# start of DATASET RECORDS

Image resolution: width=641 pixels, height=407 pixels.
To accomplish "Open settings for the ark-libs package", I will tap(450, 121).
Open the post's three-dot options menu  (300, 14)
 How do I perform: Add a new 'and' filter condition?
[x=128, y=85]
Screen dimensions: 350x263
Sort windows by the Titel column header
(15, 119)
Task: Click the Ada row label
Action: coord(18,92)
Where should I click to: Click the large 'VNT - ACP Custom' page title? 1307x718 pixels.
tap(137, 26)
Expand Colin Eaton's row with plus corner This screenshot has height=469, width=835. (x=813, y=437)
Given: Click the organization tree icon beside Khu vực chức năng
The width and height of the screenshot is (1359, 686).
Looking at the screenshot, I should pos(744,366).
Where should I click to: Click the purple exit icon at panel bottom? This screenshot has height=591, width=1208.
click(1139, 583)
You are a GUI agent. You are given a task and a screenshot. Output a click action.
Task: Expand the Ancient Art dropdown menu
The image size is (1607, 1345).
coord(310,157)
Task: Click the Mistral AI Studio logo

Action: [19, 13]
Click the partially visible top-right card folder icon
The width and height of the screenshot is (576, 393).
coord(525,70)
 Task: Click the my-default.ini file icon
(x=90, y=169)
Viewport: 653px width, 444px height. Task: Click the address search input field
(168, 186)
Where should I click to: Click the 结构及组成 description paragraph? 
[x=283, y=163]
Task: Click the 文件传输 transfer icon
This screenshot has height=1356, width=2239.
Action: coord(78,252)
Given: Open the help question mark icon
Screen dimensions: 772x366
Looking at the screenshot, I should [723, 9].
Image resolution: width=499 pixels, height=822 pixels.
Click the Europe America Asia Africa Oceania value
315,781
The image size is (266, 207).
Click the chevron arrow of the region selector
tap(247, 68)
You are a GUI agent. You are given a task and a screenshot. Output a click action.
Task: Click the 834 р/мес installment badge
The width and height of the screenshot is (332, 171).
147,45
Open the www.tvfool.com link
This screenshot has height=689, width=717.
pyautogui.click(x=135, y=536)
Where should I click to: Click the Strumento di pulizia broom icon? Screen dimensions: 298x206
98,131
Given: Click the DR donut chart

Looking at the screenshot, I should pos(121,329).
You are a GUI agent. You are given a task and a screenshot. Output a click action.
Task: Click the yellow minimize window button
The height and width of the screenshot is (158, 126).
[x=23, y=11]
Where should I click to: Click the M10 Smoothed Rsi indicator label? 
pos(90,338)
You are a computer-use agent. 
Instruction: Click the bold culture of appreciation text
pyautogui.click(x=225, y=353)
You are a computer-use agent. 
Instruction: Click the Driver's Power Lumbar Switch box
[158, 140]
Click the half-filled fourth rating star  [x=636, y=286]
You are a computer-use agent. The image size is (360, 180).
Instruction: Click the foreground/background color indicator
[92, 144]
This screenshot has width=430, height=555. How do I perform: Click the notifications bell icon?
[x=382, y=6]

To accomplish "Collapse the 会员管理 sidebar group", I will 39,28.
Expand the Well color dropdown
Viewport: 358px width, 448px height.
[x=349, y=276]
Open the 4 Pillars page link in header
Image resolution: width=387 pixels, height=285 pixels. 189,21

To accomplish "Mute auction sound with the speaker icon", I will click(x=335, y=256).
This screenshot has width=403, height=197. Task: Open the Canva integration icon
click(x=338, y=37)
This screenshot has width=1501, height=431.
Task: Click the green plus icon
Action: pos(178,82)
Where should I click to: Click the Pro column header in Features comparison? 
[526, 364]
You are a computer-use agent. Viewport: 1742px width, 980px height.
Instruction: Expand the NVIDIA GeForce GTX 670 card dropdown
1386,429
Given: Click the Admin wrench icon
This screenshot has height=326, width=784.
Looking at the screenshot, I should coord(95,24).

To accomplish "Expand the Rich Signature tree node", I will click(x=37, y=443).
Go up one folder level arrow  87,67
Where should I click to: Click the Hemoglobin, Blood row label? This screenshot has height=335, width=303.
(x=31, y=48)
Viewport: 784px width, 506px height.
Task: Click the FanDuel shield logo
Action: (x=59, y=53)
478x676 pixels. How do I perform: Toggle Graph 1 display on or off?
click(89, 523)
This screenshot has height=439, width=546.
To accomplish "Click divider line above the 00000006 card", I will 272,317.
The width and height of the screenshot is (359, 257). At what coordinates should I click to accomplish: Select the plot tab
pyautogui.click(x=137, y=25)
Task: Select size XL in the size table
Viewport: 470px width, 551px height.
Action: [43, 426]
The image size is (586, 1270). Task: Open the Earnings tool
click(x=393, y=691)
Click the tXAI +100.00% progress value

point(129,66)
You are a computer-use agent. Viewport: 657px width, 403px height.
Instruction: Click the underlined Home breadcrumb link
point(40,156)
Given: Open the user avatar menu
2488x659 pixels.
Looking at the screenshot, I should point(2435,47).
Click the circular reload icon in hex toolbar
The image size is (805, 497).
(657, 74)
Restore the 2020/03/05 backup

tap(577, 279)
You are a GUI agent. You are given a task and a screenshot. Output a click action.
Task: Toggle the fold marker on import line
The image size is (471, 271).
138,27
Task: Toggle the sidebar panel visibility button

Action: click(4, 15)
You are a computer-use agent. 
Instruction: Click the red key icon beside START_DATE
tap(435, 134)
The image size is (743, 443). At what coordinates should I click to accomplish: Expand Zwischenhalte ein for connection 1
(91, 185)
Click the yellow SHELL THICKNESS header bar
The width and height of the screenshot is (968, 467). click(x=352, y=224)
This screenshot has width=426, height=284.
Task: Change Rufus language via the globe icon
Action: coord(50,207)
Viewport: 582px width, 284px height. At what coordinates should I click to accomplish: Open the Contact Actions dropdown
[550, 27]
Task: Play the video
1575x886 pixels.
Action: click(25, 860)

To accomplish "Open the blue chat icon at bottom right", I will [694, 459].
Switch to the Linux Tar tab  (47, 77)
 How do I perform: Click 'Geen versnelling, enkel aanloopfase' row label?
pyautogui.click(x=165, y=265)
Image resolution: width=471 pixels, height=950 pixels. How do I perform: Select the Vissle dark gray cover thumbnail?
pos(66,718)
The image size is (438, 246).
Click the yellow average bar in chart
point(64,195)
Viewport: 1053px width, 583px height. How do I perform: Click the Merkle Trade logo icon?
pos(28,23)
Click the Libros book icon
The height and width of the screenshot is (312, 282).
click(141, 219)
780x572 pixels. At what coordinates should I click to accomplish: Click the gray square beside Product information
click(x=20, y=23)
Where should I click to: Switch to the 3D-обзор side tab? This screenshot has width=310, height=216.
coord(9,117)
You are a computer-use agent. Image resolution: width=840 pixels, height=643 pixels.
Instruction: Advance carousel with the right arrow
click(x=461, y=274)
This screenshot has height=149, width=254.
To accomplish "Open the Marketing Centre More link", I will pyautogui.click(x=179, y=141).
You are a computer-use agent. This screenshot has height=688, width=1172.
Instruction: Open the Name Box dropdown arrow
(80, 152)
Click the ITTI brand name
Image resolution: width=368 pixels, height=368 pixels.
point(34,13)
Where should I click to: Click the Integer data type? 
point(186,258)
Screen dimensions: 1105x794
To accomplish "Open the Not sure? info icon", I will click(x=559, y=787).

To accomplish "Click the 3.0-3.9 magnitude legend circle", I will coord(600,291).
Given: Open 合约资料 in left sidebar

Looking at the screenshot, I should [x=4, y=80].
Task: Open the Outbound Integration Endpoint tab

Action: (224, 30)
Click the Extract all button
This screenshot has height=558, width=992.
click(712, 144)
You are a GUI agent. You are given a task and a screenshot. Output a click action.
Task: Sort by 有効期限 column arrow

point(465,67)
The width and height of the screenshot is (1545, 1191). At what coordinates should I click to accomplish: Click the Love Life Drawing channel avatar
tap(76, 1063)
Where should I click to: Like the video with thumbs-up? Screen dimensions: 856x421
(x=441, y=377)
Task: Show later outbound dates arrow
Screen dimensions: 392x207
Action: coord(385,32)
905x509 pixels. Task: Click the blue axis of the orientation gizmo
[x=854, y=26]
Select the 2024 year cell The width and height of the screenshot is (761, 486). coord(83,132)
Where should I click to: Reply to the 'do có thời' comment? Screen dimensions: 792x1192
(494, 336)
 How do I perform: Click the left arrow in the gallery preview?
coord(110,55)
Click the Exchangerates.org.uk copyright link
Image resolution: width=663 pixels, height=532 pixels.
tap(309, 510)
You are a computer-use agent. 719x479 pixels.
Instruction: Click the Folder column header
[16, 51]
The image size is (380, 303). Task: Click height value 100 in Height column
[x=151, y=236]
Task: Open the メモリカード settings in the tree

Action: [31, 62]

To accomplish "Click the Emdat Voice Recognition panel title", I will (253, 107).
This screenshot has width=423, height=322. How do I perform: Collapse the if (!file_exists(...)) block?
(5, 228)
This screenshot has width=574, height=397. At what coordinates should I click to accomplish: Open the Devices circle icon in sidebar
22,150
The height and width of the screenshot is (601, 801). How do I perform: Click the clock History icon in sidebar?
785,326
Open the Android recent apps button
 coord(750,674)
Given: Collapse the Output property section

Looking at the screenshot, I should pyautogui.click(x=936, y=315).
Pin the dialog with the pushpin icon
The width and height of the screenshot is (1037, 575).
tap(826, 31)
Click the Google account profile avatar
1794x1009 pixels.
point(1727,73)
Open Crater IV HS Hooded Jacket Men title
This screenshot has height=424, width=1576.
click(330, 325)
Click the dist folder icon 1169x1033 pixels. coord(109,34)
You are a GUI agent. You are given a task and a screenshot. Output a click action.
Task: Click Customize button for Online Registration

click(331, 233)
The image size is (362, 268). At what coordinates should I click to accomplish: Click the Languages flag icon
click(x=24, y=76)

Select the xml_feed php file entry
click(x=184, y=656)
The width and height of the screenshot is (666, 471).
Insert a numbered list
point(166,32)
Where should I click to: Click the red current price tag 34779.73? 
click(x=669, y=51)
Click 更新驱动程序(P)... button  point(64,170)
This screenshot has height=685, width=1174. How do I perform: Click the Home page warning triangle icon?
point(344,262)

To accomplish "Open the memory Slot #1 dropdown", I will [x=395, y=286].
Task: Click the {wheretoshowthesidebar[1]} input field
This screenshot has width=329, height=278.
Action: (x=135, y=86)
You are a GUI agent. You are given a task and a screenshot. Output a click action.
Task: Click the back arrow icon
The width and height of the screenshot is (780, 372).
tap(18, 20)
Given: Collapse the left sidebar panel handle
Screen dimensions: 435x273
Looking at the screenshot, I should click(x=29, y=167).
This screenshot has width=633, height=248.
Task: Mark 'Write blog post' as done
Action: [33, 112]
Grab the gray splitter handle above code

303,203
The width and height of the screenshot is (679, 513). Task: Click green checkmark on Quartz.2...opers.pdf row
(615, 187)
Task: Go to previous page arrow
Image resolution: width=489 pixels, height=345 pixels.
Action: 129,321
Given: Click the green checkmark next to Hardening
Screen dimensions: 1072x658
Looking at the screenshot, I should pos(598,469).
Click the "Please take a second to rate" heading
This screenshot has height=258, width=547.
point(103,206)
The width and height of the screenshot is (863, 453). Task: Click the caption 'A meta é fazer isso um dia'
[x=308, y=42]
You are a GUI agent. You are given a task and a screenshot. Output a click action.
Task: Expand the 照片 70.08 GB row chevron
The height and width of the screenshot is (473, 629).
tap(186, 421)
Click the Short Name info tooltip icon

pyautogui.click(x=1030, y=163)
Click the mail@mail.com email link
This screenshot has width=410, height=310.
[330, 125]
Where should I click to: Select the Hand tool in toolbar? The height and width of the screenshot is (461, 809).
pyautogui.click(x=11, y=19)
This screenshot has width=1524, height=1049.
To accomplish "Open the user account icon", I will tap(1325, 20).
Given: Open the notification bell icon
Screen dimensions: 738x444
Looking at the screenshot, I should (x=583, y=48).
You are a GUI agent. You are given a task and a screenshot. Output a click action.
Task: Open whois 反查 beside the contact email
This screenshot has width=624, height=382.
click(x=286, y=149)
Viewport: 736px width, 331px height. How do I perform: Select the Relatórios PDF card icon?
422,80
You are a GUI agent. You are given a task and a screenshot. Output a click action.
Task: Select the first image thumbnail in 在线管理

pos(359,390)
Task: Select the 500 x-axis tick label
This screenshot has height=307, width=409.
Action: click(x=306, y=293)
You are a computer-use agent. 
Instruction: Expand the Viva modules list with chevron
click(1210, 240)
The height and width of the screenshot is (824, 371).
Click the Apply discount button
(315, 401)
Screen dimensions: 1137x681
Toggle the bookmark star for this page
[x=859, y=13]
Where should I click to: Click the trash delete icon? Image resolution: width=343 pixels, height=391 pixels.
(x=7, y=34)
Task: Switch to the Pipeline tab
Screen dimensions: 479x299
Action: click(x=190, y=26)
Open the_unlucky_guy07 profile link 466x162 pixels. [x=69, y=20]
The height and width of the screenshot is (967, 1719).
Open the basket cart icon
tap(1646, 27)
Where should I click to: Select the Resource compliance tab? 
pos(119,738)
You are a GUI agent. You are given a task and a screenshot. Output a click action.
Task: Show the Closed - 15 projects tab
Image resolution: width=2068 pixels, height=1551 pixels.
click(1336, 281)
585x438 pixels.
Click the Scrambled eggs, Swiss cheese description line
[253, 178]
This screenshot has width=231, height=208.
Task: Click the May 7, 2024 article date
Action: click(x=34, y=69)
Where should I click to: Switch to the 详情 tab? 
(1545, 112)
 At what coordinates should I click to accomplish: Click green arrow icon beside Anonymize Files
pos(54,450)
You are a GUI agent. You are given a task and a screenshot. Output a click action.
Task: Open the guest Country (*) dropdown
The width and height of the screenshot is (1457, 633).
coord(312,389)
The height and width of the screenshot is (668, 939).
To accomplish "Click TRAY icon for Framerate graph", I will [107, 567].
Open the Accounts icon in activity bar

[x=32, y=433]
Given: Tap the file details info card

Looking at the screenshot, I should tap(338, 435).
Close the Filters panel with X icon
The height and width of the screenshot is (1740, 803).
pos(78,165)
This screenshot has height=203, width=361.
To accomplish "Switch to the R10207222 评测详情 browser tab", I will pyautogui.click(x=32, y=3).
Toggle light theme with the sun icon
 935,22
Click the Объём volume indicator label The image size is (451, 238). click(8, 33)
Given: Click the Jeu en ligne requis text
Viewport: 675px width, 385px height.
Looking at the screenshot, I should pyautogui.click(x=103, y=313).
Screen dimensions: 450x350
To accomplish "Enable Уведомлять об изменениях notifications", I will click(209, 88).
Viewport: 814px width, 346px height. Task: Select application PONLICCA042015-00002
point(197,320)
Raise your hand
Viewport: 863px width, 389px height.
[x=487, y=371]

# end of DATASET RECORDS

▶ _EXERCISE TASK_:
Copy the rows verbatim, starting at the line that contains "Restore the 2020/03/05 backup" and ending after the line that contains "Action: coord(50,207)".

▶ _FULL RESPONSE_:
Restore the 2020/03/05 backup

tap(577, 279)
You are a GUI agent. You are given a task and a screenshot. Output a click action.
Task: Toggle the fold marker on import line
The image size is (471, 271).
138,27
Task: Toggle the sidebar panel visibility button

Action: click(4, 15)
You are a computer-use agent. 
Instruction: Click the red key icon beside START_DATE
tap(435, 134)
The image size is (743, 443). At what coordinates should I click to accomplish: Expand Zwischenhalte ein for connection 1
(91, 185)
Click the yellow SHELL THICKNESS header bar
The width and height of the screenshot is (968, 467). click(x=352, y=224)
This screenshot has width=426, height=284.
Task: Change Rufus language via the globe icon
Action: coord(50,207)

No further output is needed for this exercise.